_What the task requires:_ Everything from the line with "This screenshot has height=667, width=1110." to the end of the entries should be set down exactly, except the pictures.

_Extracted data:_
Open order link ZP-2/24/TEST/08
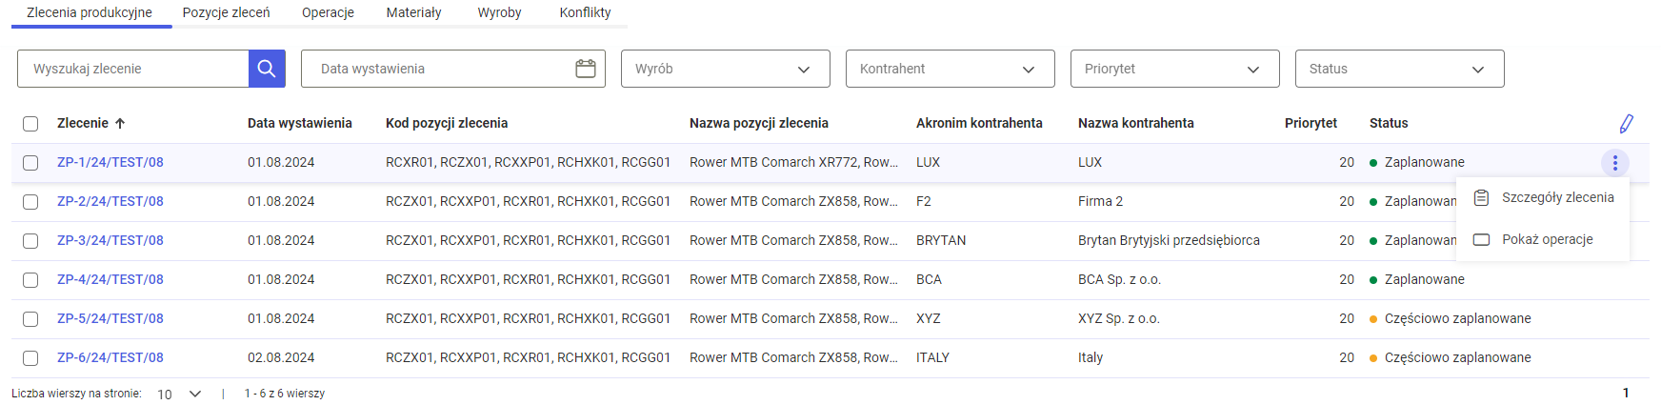This screenshot has width=1661, height=405. tap(110, 202)
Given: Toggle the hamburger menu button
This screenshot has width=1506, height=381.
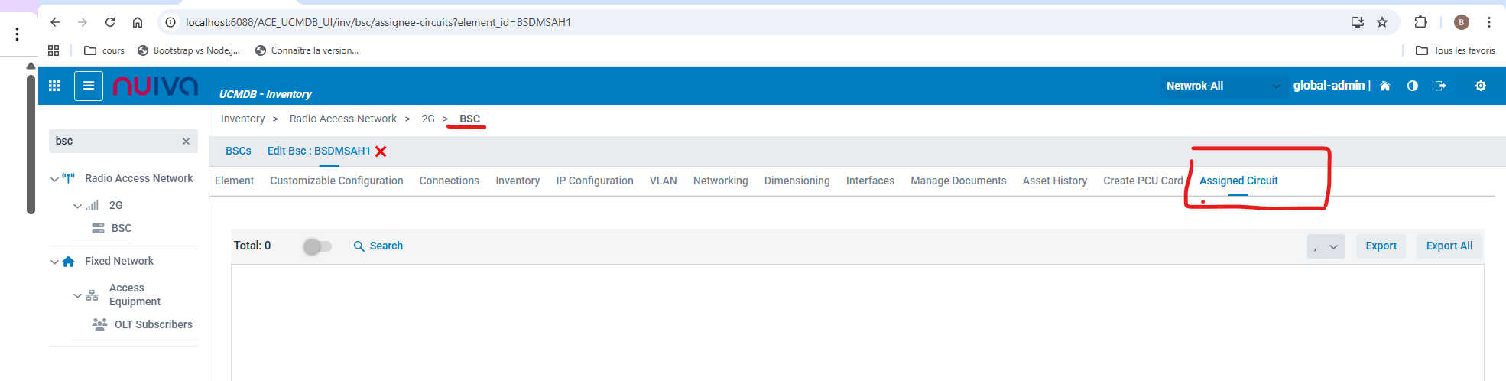Looking at the screenshot, I should tap(89, 86).
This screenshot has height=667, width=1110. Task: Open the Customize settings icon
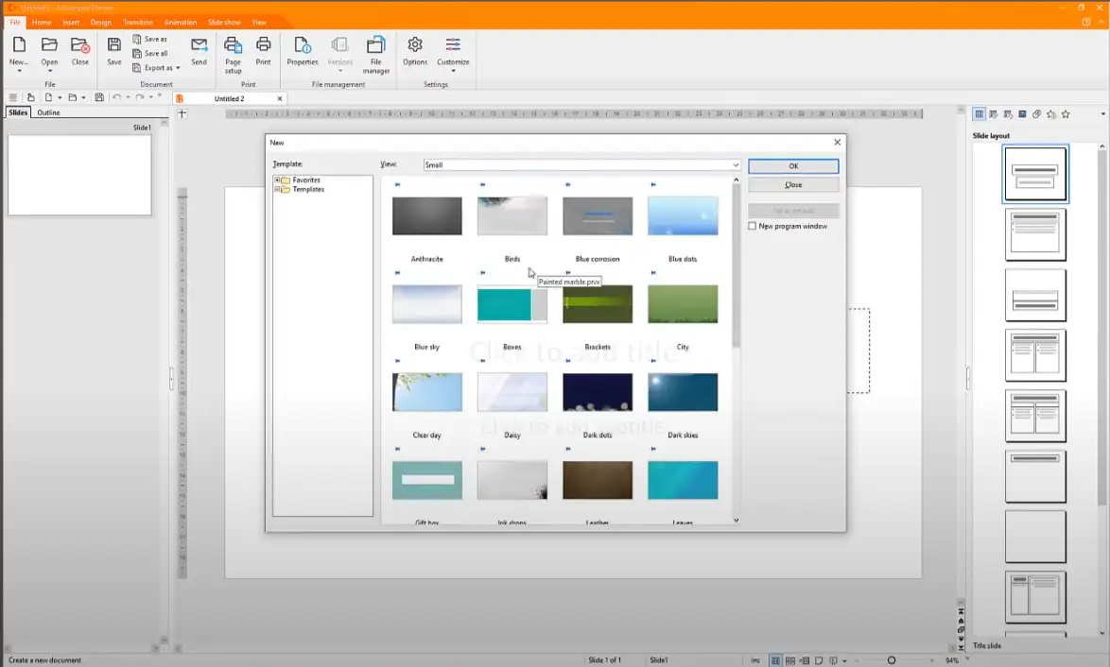click(453, 45)
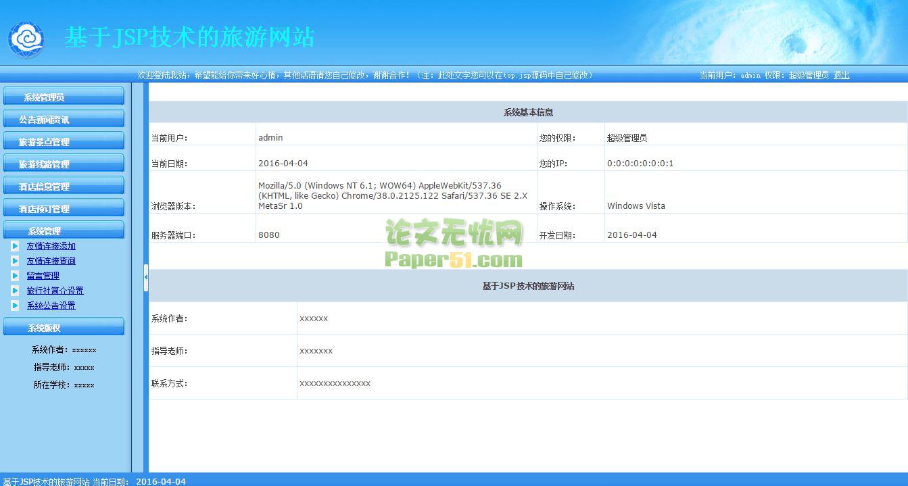Click arrow icon beside 留言管理
908x486 pixels.
15,276
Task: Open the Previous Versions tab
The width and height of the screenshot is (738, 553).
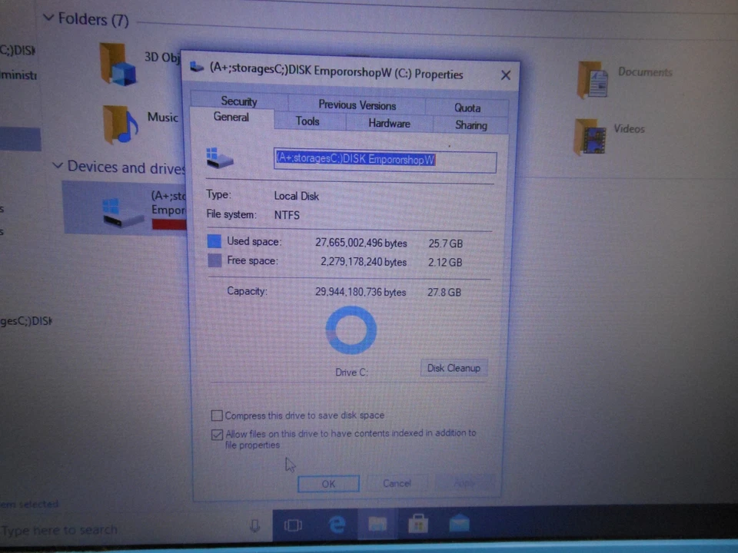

_Solution below:_
This screenshot has height=667, width=1110. Task: Open the Customize settings icon
click(453, 45)
Click arrow icon beside 留言管理
908x486 pixels.
15,276
Task: Open the Previous Versions tab
The width and height of the screenshot is (738, 553).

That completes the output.